Quels sont les freins éventuels pour la réalisation ? Comment conjuguer les contraintes et la prévenance, le programme et la créativité ? les différentes logiques ? Quelles seraient les méthodes pour une adaptation aux besoins (co-conception, flexibilité). Les réponses se feront à partir de l’analyse critique de projets réalisés, d’ateliers de projet (pédagogie) comme à partir d’une mise en perspective historique et de questionnements contemporains. En effet, lorsque l’on parle d’aménagement de l’espace en milieu hospitalier, cela suppose que les espaces que l’on veut concevoir sont définis, en particulier dans le cadre de programmes et de contraintes induites par de multiples normes ou règlements, ce qui touche à la dimension politique qui administre, gère et programme, comme au système de santé, dont l’influence sur les typologies architecturales, les matérialités, (etc.) sont à questionner. Par exemple, on peut donc se demander s’il est possible de produire des espaces ou des aménagements « indéterminés » dans le cadre de la médecine contemporaine. Peut-on programmer l’indétermination ou tout au moins une moindre caractérisation des espaces ? Si oui comment cela peut-il se traduire ?

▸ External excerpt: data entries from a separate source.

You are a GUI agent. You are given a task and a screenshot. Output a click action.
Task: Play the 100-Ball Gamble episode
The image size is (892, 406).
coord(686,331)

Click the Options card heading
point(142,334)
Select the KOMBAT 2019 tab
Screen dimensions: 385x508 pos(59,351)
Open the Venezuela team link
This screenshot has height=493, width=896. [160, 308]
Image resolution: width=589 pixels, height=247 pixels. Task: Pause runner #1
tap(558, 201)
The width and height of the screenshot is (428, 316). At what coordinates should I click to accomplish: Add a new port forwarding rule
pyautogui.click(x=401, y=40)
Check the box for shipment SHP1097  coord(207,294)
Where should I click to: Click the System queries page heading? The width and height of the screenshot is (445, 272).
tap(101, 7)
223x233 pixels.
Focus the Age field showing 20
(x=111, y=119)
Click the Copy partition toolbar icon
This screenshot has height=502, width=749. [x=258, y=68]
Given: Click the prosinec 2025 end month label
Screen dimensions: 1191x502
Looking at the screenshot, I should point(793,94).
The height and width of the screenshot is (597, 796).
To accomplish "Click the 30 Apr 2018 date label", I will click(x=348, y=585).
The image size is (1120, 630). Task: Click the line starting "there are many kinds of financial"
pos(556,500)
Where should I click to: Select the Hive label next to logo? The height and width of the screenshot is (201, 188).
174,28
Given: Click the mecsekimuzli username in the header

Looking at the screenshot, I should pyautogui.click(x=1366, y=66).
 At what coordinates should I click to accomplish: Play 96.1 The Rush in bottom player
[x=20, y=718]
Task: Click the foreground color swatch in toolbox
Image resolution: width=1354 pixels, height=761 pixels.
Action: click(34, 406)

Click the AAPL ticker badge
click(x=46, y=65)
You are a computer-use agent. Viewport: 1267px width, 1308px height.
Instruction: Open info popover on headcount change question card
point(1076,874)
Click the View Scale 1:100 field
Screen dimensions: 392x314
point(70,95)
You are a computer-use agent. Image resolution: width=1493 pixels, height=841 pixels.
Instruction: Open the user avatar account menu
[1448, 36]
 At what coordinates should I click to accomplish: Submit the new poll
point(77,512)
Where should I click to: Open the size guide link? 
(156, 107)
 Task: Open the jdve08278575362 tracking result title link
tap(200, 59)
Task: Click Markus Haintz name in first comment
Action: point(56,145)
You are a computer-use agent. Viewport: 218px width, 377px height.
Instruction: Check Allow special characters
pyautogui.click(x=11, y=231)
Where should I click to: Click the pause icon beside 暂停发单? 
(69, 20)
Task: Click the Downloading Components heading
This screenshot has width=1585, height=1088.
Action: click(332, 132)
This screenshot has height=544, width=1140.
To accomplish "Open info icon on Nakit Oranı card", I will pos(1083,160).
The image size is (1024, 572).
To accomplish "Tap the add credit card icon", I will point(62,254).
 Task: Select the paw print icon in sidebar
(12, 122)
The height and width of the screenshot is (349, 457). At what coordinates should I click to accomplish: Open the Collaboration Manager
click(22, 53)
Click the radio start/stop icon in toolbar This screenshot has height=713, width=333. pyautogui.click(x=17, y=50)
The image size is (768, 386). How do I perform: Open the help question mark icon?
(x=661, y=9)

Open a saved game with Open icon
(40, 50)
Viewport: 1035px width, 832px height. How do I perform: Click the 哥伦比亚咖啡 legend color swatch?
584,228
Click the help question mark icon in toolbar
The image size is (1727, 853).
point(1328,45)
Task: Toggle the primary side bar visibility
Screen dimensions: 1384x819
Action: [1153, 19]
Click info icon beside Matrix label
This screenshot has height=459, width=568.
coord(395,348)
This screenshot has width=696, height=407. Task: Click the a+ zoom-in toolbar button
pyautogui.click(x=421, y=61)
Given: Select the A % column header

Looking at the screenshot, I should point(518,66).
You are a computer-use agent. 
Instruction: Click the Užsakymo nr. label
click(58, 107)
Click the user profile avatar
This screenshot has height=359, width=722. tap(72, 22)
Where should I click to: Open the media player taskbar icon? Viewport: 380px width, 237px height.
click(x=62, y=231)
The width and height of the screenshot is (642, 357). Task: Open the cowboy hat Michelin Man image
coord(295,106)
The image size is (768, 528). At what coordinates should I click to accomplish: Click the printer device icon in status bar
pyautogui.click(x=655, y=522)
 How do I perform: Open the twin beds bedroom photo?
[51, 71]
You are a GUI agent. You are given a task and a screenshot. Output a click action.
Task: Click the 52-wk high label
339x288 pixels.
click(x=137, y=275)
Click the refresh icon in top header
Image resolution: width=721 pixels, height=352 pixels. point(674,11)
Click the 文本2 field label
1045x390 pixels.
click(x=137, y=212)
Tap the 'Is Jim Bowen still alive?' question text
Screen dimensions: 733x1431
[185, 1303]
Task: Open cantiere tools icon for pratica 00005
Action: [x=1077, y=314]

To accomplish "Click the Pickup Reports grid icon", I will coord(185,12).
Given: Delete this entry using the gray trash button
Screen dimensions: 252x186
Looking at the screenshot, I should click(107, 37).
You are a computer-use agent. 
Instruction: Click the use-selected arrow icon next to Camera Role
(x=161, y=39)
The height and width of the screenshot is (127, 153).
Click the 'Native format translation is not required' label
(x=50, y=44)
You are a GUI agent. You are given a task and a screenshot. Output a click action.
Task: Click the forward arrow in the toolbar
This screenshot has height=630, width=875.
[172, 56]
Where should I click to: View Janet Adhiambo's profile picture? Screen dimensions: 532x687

2— Hospitalité, spatialisations et spatialités

Les spatialisations et spatialités induites et réalisées pour et avec l’hospitalité comme temporalisation, du domicile aux lieux de soin. Quelles sont les expériences au sujet du parcours et des relations sensorimotrices, ce du banal à l’exceptionnel : plus précisément, les relations des sujets à (et dans) l’hôpital comme milieu, en mettant l’accent sur les relations potentielles, manquées, manquantes, les tensions, les soutiens, l’accueil ? Il s’agira de partir des interrelations et des situations pour traiter de spatialisations concrètes et comment celles-ci renvoient à une spatialisation de l’hospitalité (autrement dit, comment une conception spatialise l’hospitalité et la manifeste par une certaine spatialité). Certains espaces stratégiques pourront être abordés comme celui de l’accueil, les espaces de circulation, de traversées, de séjours. Les propositions pourront tout aussi bien faire état d’expériences que de positions réflexives, théoriques, historiques, etc.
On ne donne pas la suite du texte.